Hayatı zor kılan, bizim ondan beklentilerimiz mi yoksa ondan beklemediğimiz şeyleri, önümüze çıkarması mıdır? Her iki durumda da, isteklerimiz yerine gelmediği için suçu hayata yüklüyoruz. Belki de, çabamızın üstünde beklentilere sahibiz ya da hiçbir zaman bir takım zorlukları kendimize, hayatımıza yakıştıramıyor dolayısıyla bu zorluklarla karşılaşınca "Neden ben?" sorusunu sormadan geçemiyoruz.

Son günlerde, çok fazla duymaya alıştığımız ve ruhsal bunalım belirtisi gösteren, birçok kalıp cümleler var. Aslında görünürde,  önemli bir problemimiz yok fakat geçmek bilmeyen, iç sıkıntısı var.  Odaklandığımız konular, hayat kalitemizi arttırmaya fırsat vermiyor olabilir. Yaşadığımız toplumun sahip olduğu birçok dinamik varken son zamanlarda sürekli negatifleri konuşur, izler ve yaşar olduk. Ne sosyal medyada, ne televizyon ve diğer birçok mecrada güzel bir haber görmek nadir bir durum olmaya başladı. Korkarım bir olayın haber değeri taşıyabilmesi için olumsuzluk içeren bir olay olması gelecek yakında ve sanırım bu coğrafya da bu durumu besleyecek binlerce olay her gün gerçekleşmekte...

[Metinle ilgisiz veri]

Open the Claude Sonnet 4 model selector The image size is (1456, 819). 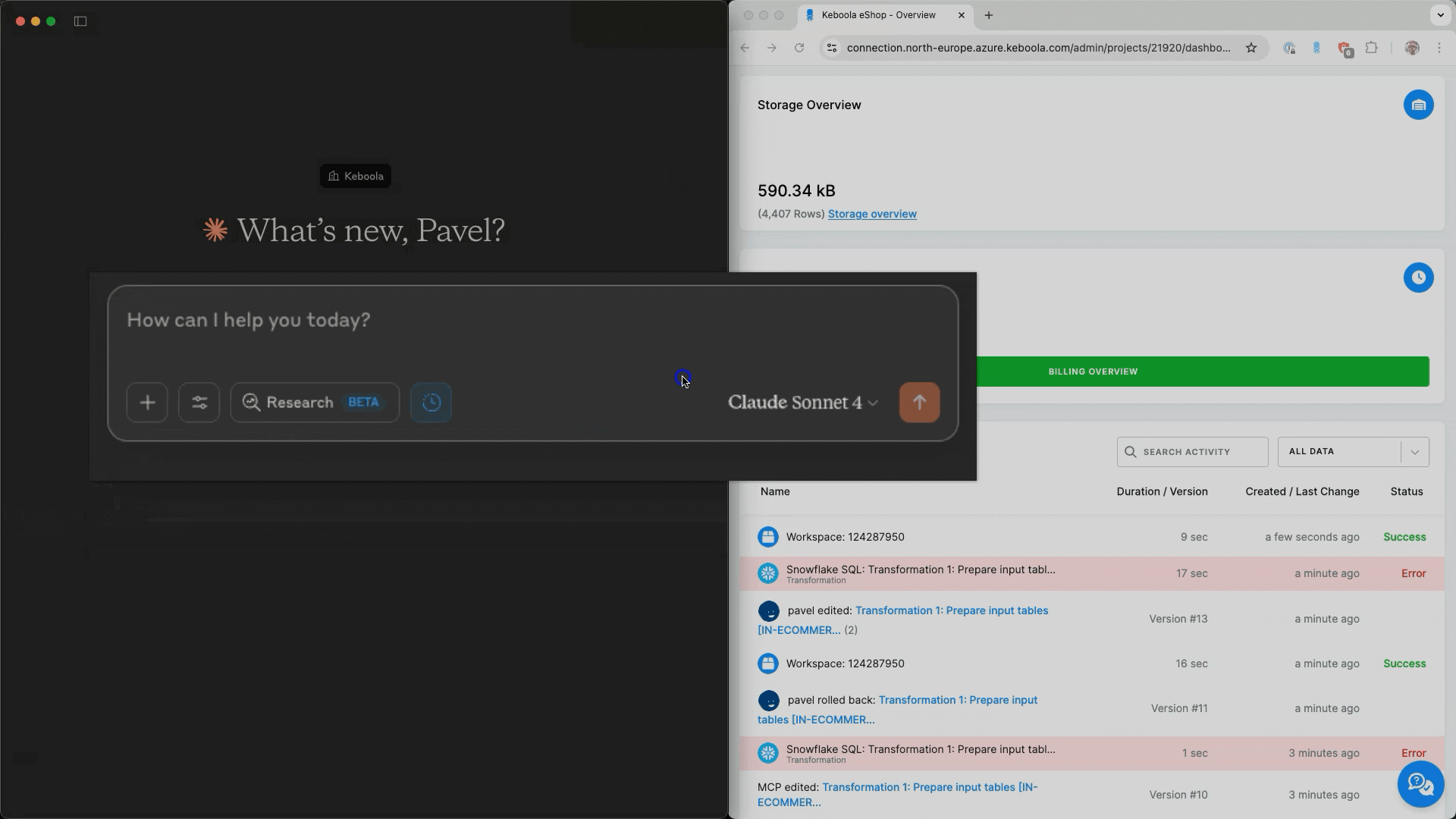[x=802, y=403]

İbn-i Haldun  "Coğrafya kaderdir." Demiştir. İçinde yaşadığımız ekonomik, siyasi ve sosyal düzen biz farkında olmadan düşüncelerimiz üzerinde bir takım öncelikler sıralar. Şuan, hali hazırda yaşamımızı sürdürdüğümüz coğrafyada bunu hepimiz çok rahat yaşıyoruz zaten. Durum böyle olunca yaşam standartları bir tarafa zihin dinginliği olarak bile rahat bir gün geçmiyor. Tabi bütün bunlar birikiyor ve biz sonuç olarak hatayı hayatımızda buluyoruz. Oysaki durum öyle değil, asıl olan coğrafyadır. Öyle ki coğrafya,  gerçekten kaderimiz oluyor.